### Belge alıntısı
* * * * * * *

Golden Globe 2016 unutulmazları
Ben de bilirdim “Golden Globe (Altın Küre) 2016 Kırmızı Halısı” yazısı yazıp kim ne giymiş çekiştirmeyi ama bir yerden sonra insanın sinirleri kaldırmıyor artık. Yıllardır bıktım giyemeyeceğim elbiseler, ayakkabılar hakkında atıp tutmaktan. Bir yerden sonra asla sahip olamayacağını da kabullenince iyice yıpratıcı bir hal alıyor.. Elie Saab bir tuvalet hayaliyle elin milyarlık elbisesine, porselen tenine laf atmayacağım bu sefer. Gecenin kendimce öne çıkanlarından bahsetmek istiyorum…
Lady Gaga’nın Golden Globe kazanması bir yana, ultra hanımefendi, ultra edepli görünüyordu o gece. “American Horror Story: Hotel” sezonu senaryo olarak beni tatmin etmese de özellikle Gaga için çekilmiş sahnelerle doluydu. Popüler kültür ise meyvesini verdi ve Gaga’mız oynadığı tek dizi ile en prestijli ödüllerden birini alıverdi. Peki gecede ne dikkat çekiyordu? Lady Gaga’nın makyaj ile kapattığı dövmeleri. Onun karakteristik dövmelerinin hastası olan biri olarak kapatmasına oldukça üzüldüm. O bile ciddiye alınmak için, bu ödülü hak ettiğini göstermek için “sıradan” bir görüntüye girmesi gerektiğini düşünüyorsa vay halimize….

* * * * * * *

### Sağlanan materyal

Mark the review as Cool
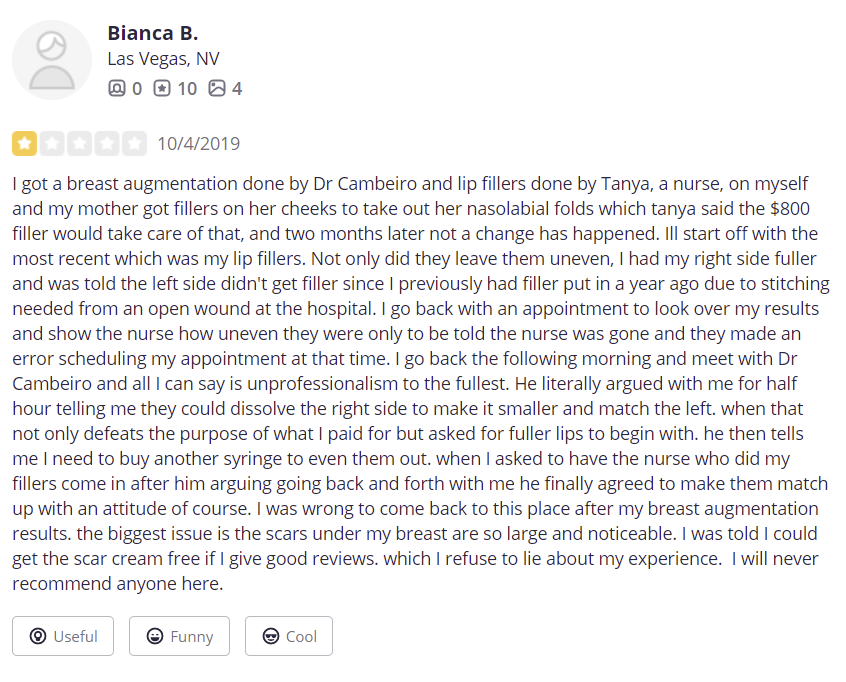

* * * * * * *

### Çalışma talimatı
Golden Globe 2016 yazısına göre Lady Gaga o gece neyi makyajla kapatmıştı?

### Çıktı
Dövmelerini.